Che cos'è il segreto interiore? Forse è che, mentre non voglio i problemi (li voglio cambiare in soluzioni), e mentre le soluzioni che ottengo non sono mai soddisfacenti (esse si potrebbero anche trasformare in nuovi problemi), proprio Qui io ho già ciò che realmente voglio. Il vero e liberatorio segreto che giace nascosto sotto i miei problemi è che, mentre al loro livello essi sono solo parzialmente risolvibili, Qui, sotto, in mezzo e dentro, la risoluzione è perfetta. Quella risoluzione è sempre disponibile, Qui, quando vedo Chi sono io.

C'è ancora una questione che questo esercizio aiuta a chiarire per quanto mi riguarda, ed è il problema del conflitto tra il mio volere personale e il volere di Dio. Come faccio a sapere che quello che voglio è ciò che Dio vuole? Per rispondere a questa domanda, guardo nuovamente le mie mani là fuori. Là fuori ci sono i problemi e le soluzioni, l'azione, lo sforzo, la forza di volontà. Là fuori ci sono tutti i desideri e le soddisfazioni della mia vita.
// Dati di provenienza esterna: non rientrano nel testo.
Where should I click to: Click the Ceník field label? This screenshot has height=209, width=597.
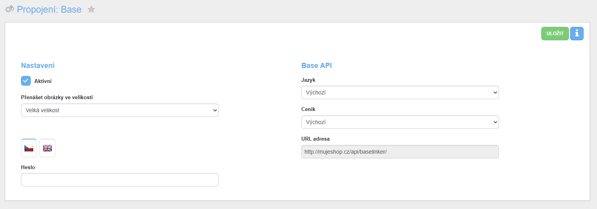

Guardo le mie braccia giù fino all'Intervallo presente tra loro. Qui non ci sono desideri, non c'è nessun fare, nessun volere, solo "consapevolezza senza scelta". Queste braccia si estendono verso l'esterno a raggiungere il mondo del volere e dell'azione non partendo dalla mia testa ma partendo dalla non-testa di Dio. Queste braccia sono le braccia di Dio e compiono il volere di Dio. E come Dio muove la sinistra e la destra, così fa là fuori con i problemi e le soluzioni perché le due cose sono inseparabili, due estremità di un'altalena che sta in equilibrio sul fulcro immobile della volontà di Dio. Ciò che realmente voglio dipende da Chi sono io, e quando guardo Qui, facendo marcia indietro sia rispetto al problema sia rispetto alla soluzione fino alla testa di Dio, allineo il mio volere personale con quello di Dio e dico di sì ad entrambi. In quel momento Dio vive, vuole e lavora attraverso di me.


Il diagramma rappresenta il tema centrale di questo scritto che, nelle parole di Ramana Maharshi, è dato dal fatto che la soluzione al mio problema è vedere Chi ce l'ha. Qui c'è sollievo e perfezione. Qui c'è arresa e non rassegnazione. Qui, in definitiva, c'è il volere di Dio, non il mio. Come il diagramma, anche l'esercizio è una mappa semplificata, generale che non ha altro significato che quello di essere un aiuto. E comunque in un certo senso è anche il viaggio reale, perché quando percorro quella breve distanza dal problema al quale mi aggrappo, fin qui nello Spazio libero dal problema, entro nel posto dove la domanda fondamentale che riguarda tutti i problemi - Chi sono io? – ha trovato risposta.